Results: Post-permanency challenges were noted related to caregiver characteristics: motivation reasons for adoption/guardianship, social support, minimization of need for services, flexibility, and resiliency; child issues: type, number and frequency, and receptivity to mitigation; and systems challenges: withholding of information, lack of access to services. Caregiver commitment was strong with the families who had relatively few struggles and strong resources, and weak with families who had already begun to have the child live elsewhere, even if framed as temporary. Caregiver commitment was complex amongst the struggling with serious issues group (Struggle Index Level 2), with lack of agreement between coders for a number of these interviews. These were coded as ambiguous and further evaluated for the factors that contributed to this finding that included competing best interests of children in the home, and lack of congruence between parent characterizations of the degree to which they were struggling and clear indications that there were serious issues not being adequately addressed.

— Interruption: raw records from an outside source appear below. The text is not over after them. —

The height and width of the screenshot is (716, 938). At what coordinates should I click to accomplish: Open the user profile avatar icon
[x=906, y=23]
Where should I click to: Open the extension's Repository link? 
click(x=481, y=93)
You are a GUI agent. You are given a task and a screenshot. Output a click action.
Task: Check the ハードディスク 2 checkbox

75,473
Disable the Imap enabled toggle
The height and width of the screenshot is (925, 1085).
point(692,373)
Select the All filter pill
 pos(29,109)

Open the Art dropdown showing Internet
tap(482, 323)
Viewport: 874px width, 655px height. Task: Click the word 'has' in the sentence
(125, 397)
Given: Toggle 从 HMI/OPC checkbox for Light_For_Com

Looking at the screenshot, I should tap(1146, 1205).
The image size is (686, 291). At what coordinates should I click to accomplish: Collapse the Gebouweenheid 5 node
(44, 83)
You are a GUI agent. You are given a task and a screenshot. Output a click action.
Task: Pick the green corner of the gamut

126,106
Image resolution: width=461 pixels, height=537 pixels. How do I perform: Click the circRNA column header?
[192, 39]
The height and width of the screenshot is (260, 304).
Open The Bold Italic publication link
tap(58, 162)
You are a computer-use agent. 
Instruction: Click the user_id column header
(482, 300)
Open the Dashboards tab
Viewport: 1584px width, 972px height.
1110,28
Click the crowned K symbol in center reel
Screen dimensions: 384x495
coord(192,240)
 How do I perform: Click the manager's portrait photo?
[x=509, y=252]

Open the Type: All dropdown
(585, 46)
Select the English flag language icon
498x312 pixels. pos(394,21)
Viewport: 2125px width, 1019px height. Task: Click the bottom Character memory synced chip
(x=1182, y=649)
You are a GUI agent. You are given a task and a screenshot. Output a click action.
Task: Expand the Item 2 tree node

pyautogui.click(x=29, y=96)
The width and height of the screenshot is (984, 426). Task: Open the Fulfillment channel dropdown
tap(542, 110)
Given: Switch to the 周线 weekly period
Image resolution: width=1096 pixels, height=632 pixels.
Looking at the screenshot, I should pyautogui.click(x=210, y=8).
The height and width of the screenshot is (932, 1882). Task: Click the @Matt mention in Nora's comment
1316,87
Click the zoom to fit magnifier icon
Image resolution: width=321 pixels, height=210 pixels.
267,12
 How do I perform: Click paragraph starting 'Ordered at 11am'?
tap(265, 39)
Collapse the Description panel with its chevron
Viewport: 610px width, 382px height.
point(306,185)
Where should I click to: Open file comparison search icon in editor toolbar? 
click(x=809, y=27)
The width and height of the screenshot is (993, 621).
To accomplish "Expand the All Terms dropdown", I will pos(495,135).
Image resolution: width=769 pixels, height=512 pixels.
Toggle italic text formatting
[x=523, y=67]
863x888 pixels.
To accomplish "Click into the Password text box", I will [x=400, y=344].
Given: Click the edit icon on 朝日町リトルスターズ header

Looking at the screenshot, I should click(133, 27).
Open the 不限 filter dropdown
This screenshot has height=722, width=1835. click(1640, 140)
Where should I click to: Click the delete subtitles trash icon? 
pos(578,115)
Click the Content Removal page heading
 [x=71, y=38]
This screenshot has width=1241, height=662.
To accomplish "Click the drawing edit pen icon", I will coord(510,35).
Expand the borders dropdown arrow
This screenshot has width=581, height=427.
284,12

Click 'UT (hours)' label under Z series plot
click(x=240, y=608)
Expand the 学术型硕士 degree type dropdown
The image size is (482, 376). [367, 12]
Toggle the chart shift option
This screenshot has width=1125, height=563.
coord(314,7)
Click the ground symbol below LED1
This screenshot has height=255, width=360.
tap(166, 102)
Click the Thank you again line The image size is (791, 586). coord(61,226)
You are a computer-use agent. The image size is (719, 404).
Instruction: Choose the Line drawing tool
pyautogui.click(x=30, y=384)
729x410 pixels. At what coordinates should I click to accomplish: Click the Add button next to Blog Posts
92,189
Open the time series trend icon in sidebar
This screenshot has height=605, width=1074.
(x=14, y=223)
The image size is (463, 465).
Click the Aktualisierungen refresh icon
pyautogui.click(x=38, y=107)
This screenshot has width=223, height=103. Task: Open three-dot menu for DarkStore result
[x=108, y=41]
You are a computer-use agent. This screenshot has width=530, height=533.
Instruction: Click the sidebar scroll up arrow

Conclusion/Implications: Caregiver framing of their struggles and commitment were illustrative of the complexity of the interactions between risk and protective factors for post-permanency stability. Our challenges coding the Level 2 interviews was most illuminating and raises important questions about how to guide and support families when there are competing interests amongst children in the household or when children’s needs and resources available are so at odds that commitment may mask how desperately the family needs help.